La jeune femme debout devant elle essora la chemise verte olive entre ses mains ainsi que le bas de son pantalon marron qui était aussi beaucoup trop ample pour correspondre à sa morphologie. Le Limier était vraiment quelqu’un de très imposant. C’était presque effrayant … Ou attirant ? Un léger rougissement se propagea sur les joues d’Emerys à cette dernière pensée cocasse qu’elle chassa rapidement.

La tunique lui faisait un grand décolleté, son épaule droite n’était plus couverte par le tissu car il tombait. Sans parler des manches bien trop longues et du pantalon qui glissait de sa taille. Claquant avec humour sa langue à Arya qui gloussait à son apparence ridicule, elle passa à côté d’elle dans de grands pas laborieux pour rejoindre le petit feu et espérer pouvoir sécher avant le soir. Elle s’assit lourdement sur le sol d’un soupir bienheureux puis donna une petite secousse à ses manches pour sortir le surplus d’eau.

A ce moment-là, elle remarqua que le Limier dormait paisiblement.

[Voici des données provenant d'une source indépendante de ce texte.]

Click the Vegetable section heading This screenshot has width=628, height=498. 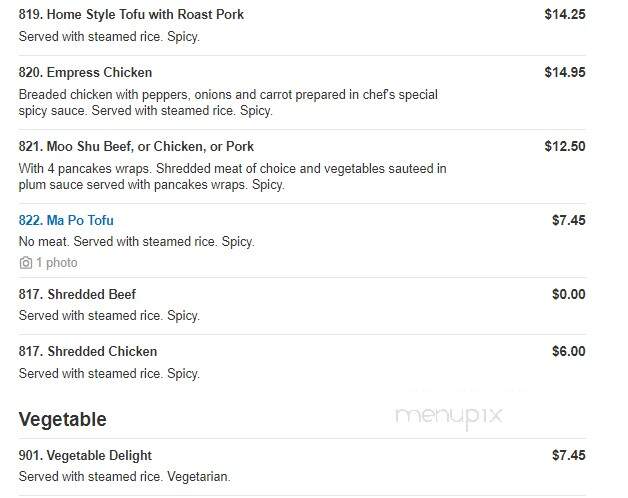click(62, 419)
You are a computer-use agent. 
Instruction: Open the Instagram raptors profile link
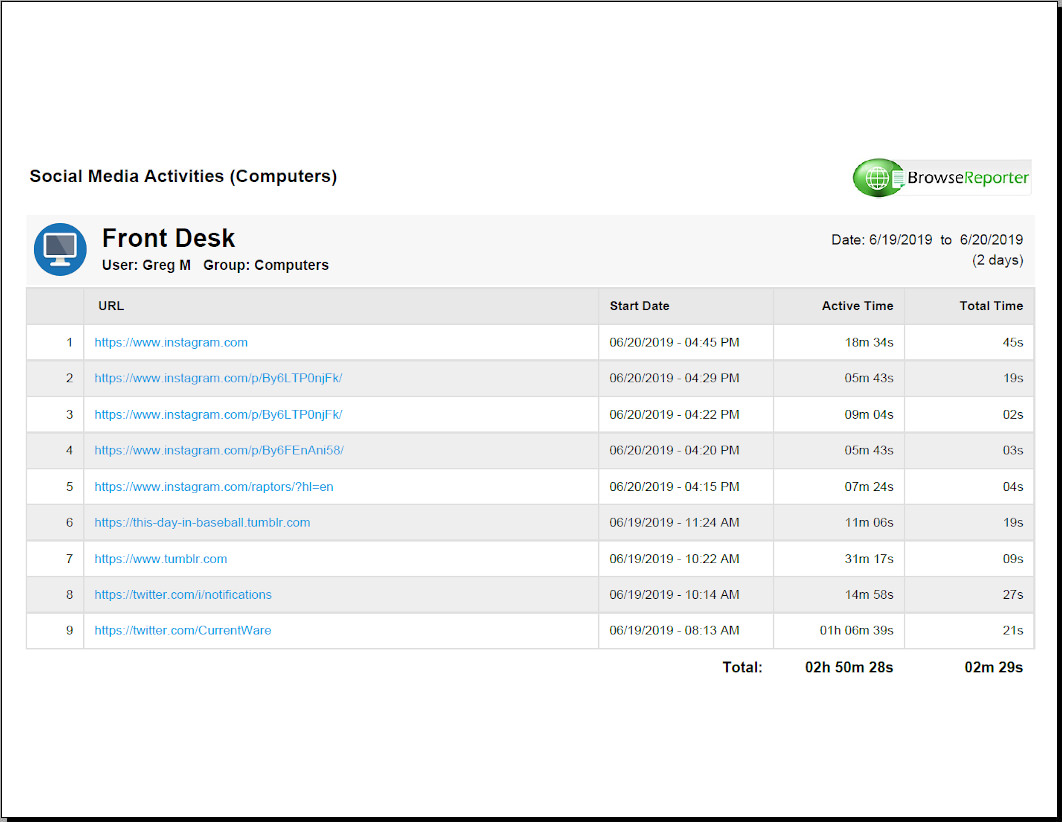214,486
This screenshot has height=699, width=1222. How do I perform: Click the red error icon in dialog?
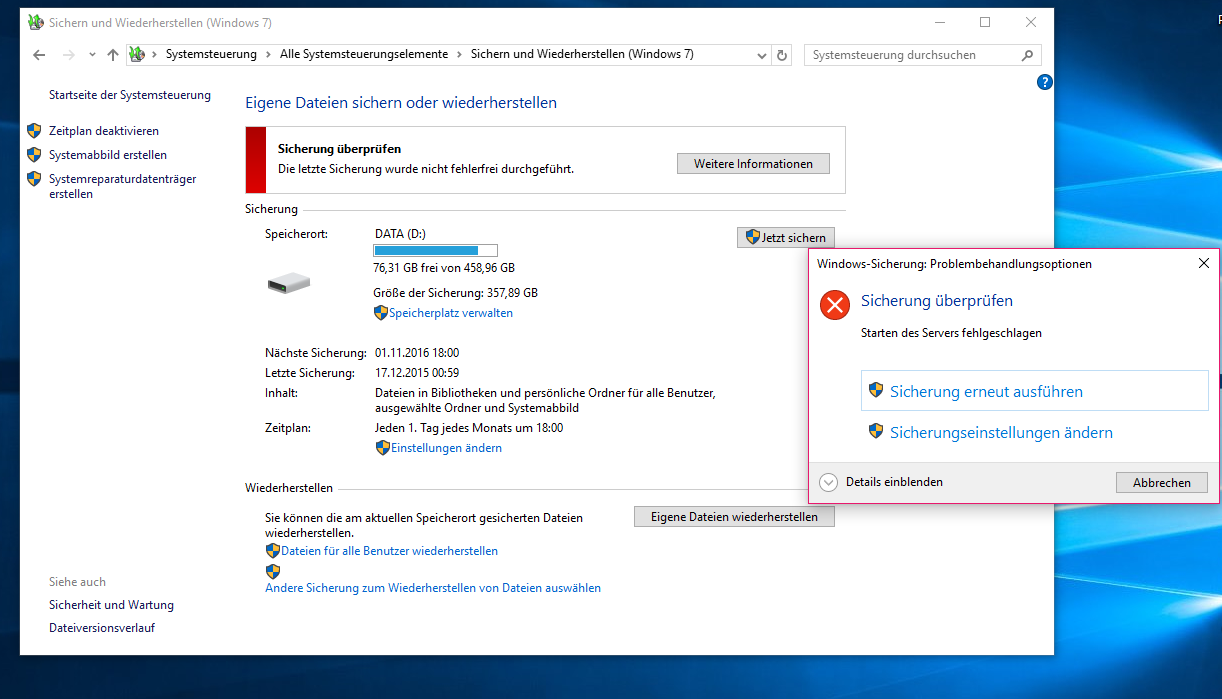pyautogui.click(x=834, y=304)
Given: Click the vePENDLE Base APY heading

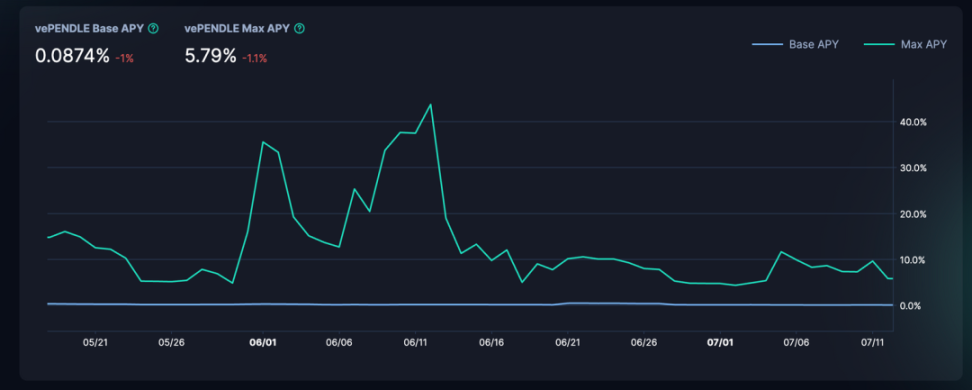Looking at the screenshot, I should (89, 29).
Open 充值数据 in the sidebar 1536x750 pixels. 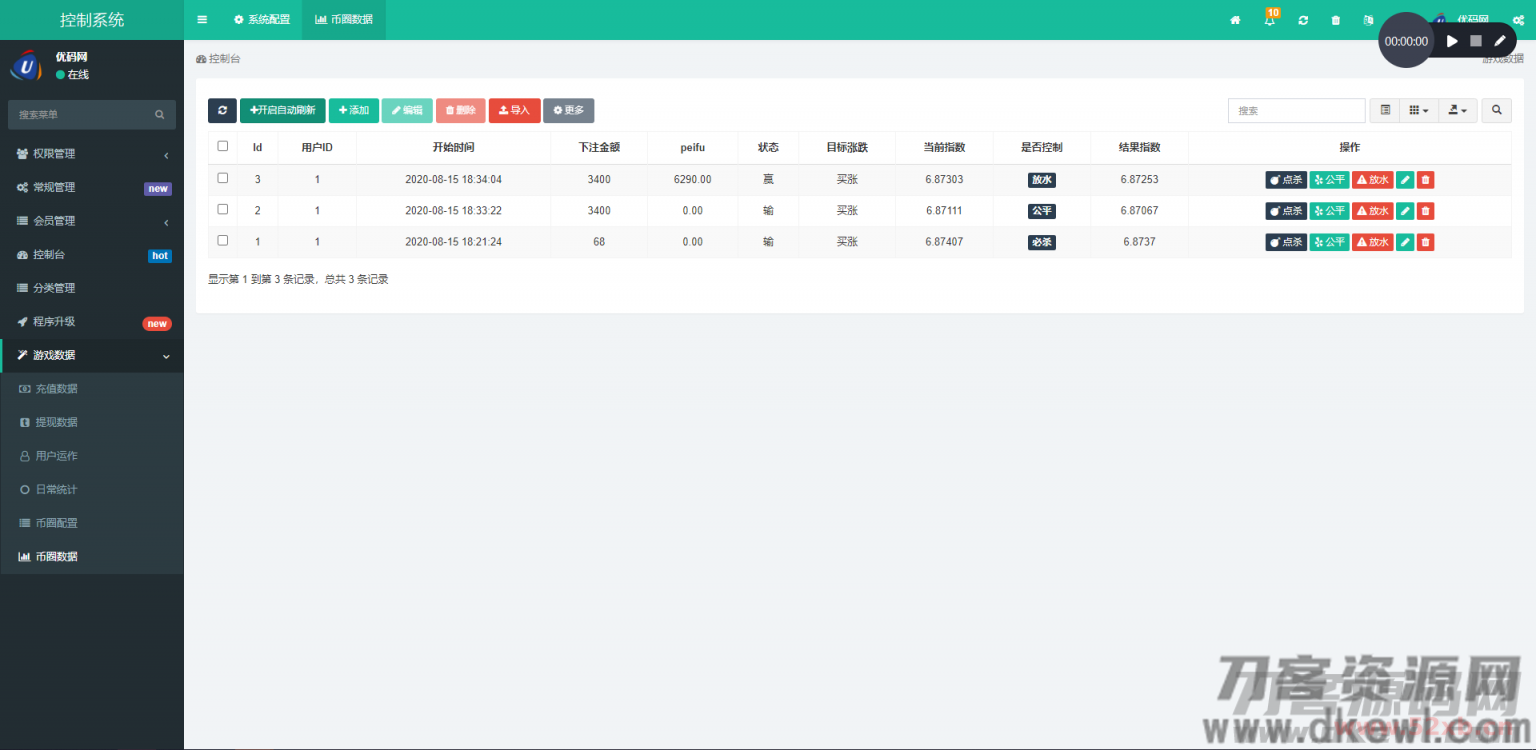(x=56, y=389)
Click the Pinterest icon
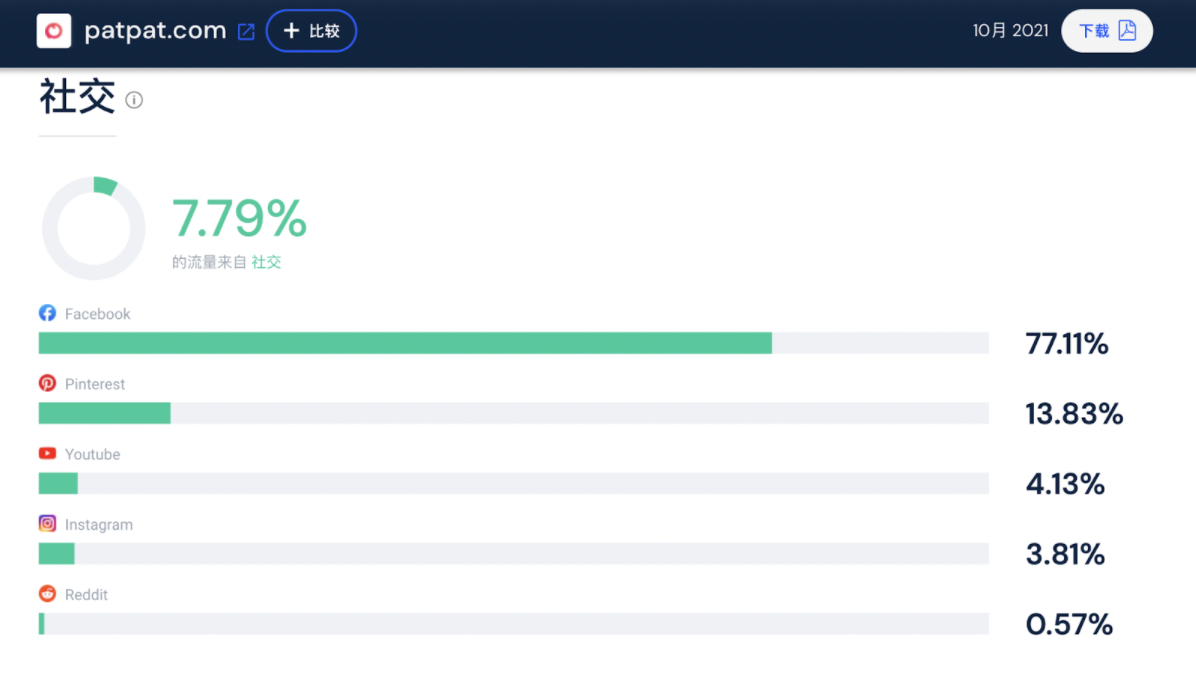The width and height of the screenshot is (1196, 684). (x=47, y=383)
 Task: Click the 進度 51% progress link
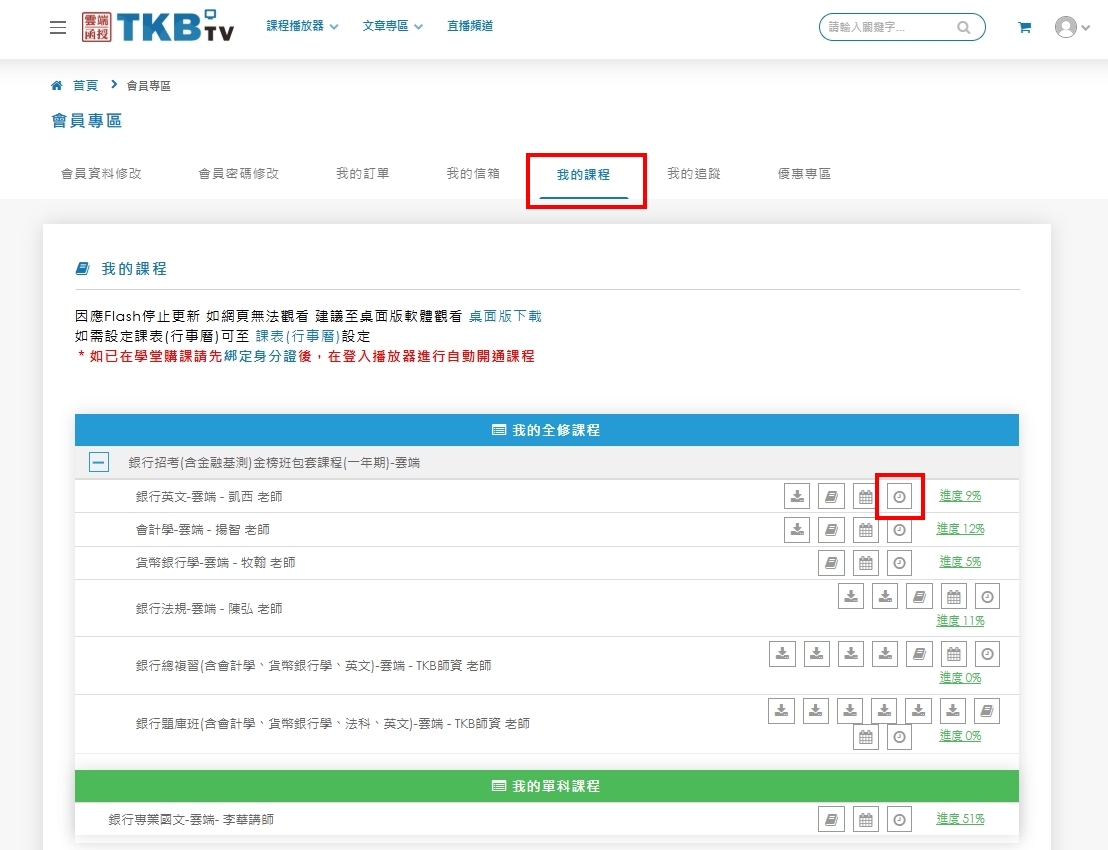click(x=960, y=819)

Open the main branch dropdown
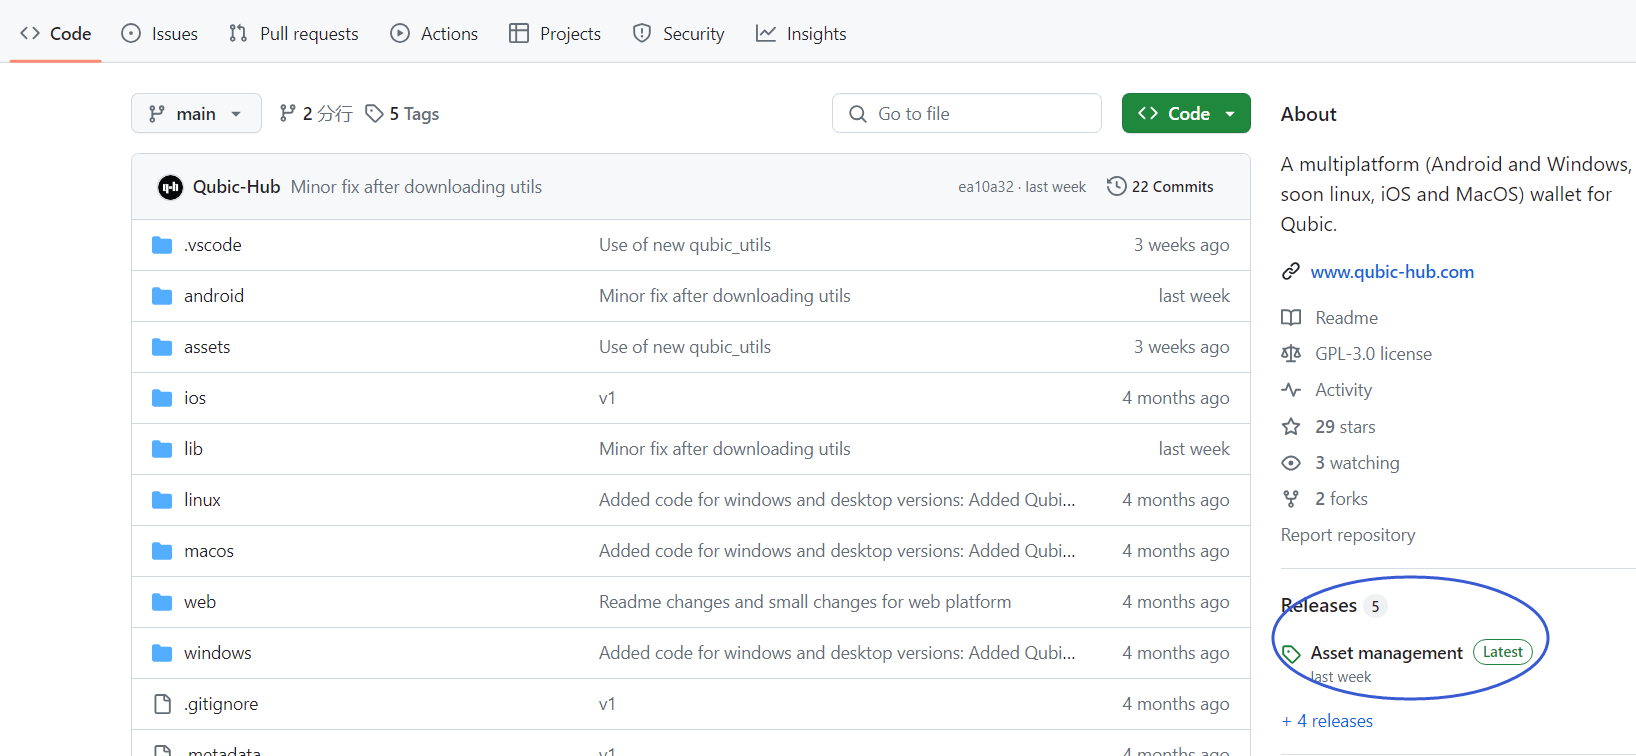pos(196,114)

Emerys se permit alors de regarder son visage plus en détails pendant qu’il récupérait. Ses traits étaient plus doux, son expression nettement moins redoutable que quand il était éveillé, une preuve qu’il n’avait pas toujours été aussi hargneux. Elle ne l’avait encore jamais vu aussi serein, aussi décontracté … Un petit frisson lui parcourut l’échine quand elle arriva sur la terrible cicatrice sur le côté droit de sa tête. Il lui faisait peur, par moment. Elle craignait de quoi cet homme était capable de faire s’il se mettait vraiment en colère un jour.

Son cœur manqua un terrible battement lorsque Sandor ouvrit un œil pour la regarder tout en gardant sa position initiale avec les mains soigneusement croisées sur son torse blindé. Elle détourna incessamment les yeux de son visage pour s’intéresser à ses genoux repliés contre ses seins, embarrassée d’avoir été prise en flagrant délit. Elle pouvait sentir son regard insistant sur elle et voir du coin de l’œil que le mercenaire souriait avec amusement, voulant rendre cette situation plus incommodante qu’elle ne l’était déjà. L’homme fourbe.

«Tu prenais du plaisir, femme ?» Batifola le Chien amusé en remettant sa tête droite et en refermant son œil, son petit sourire aux lèvres.

«N-non. Absolument pas, je réfléchissais. J’ignorais que vous étiez éveillé.» Balbutia Emerys en retour, les joues échauffées de honte. Elle ne savait pas pourquoi, mais son commentaire lui faisait un drôle d’effet.

Durant le court instant où Sandor l’avait regardée, il avait vu qu’elle était complètement trempée dans ses propres vêtements de rechanges. Ses vêtements beaucoup trop grands pour elle … De quoi faire vagabonder son esprit pour les prochaines heures de l’après-midi. Un autre sourire goguenard étira ses lèvres alors que des pensées plaisantes envahirent sa tête, s’imaginant faire tout un tas de choses coquines avec cette femme pourvue d’une certaine sensualité qui lui plaisait bien.

Il ne dit rien lorsqu’Arya réapparut près du feu après un certain temps éloignée, préférant somnoler plutôt que d’entretenir une conversation stérile avec elle. Car ils avaient encore du temps à tuer avant de partir pour le mariage.